La grande muraille (The bitter tea of General Yen, Frank Capra, 1933)


Ne pas se fier au titre français d’une affligeante banalité et sans rapport avec l’oeuvre, voici un des films les plus singuliers tournés à Hollywood parmi ceux mettant en scène l’Orient. Il raconte les rapports complexes entre un seigneur de guerre chinois et sa captive, une missionnaire américaine égarée sur le champ de bataille par son fiancé correspondant de guerre.
La représentation de la confrontation entre les deux cultures est particulièrement fine grâce notamment à une écriture digne de L’invraisemblable verité, où les rebondissements révèlent d’une part l’inanité de l’humanisme occidental dans une situation de guerre et d’autre part l’inattendue grandeur d’âme de certains personnages. Le couple d’acteurs, Nils Asther dont le maquillage fait oublier les origines suédoises et Barbara Stanwyck fonctionne parfaitement. La mise en scène est d’une immense élégance. Elle relève d’un art consommé de la nuance, mais d’une nuance qui n’a rien de timoré, une nuance qui est là pour aller au fond des états d’âme les plus complexes. Un exemple: après avoir éconduit par fierté le général, la missionnaire assiste sur son balcon, aux échanges épistolaires d’une jeune servante avec un soldat. Toute l’amertume de la solitude, la faiblesse de coeur qui en découle et finalement la naissance du sentiment amoureux sont clairement évoqués en deux plans.
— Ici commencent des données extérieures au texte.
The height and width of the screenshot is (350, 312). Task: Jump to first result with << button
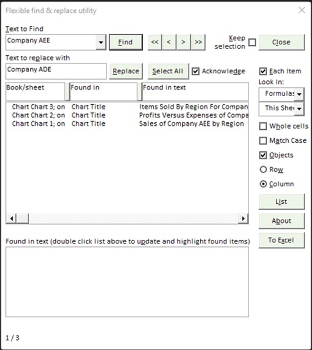155,42
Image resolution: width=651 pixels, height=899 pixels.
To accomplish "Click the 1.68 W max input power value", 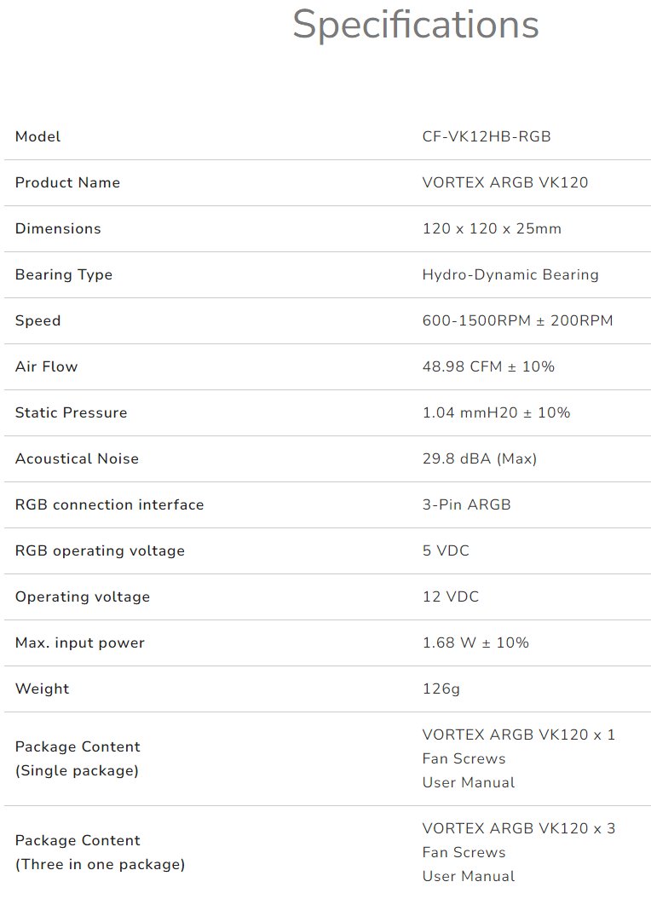I will (x=475, y=643).
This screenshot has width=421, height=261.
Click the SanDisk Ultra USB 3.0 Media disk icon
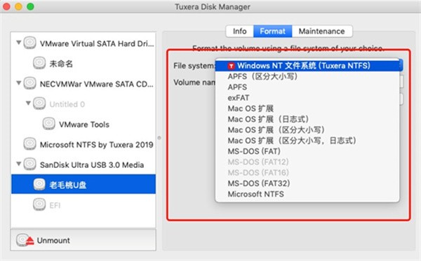pyautogui.click(x=29, y=164)
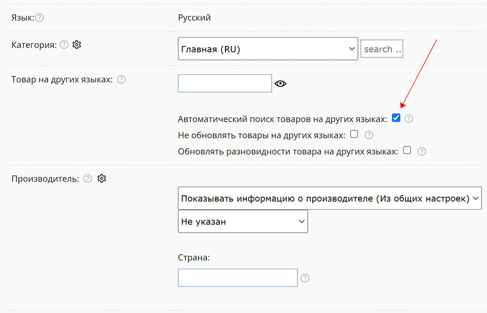Viewport: 487px width, 313px height.
Task: Enable Не обновлять товары на других языках
Action: pos(355,134)
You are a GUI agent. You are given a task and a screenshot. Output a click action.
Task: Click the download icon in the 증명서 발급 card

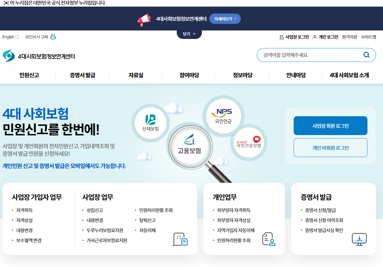(359, 239)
The bitter tea of General Yen est un film profondément romantique qui, après avoir montré intelligemment le chaos de la guerre civile, prend finalement l’allure d’un songe doucement mélancolique.
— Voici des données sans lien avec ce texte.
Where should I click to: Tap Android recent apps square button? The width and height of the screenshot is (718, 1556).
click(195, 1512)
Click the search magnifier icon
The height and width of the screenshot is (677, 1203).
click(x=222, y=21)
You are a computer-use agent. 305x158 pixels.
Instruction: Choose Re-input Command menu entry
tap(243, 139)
Après le cuisant échec de cette histoire d’amour interraciale à gros budget, Frank Capra allait se refaire une réputation grâce aux screwball comedies. On peut légitimement se demander quelle aurait été la carrière du cinéaste si cet atypique joyau, qui apparait aujourd’hui comme un de ses plus beaux chefs d’oeuvre, avait eu le succès qu’il méritait.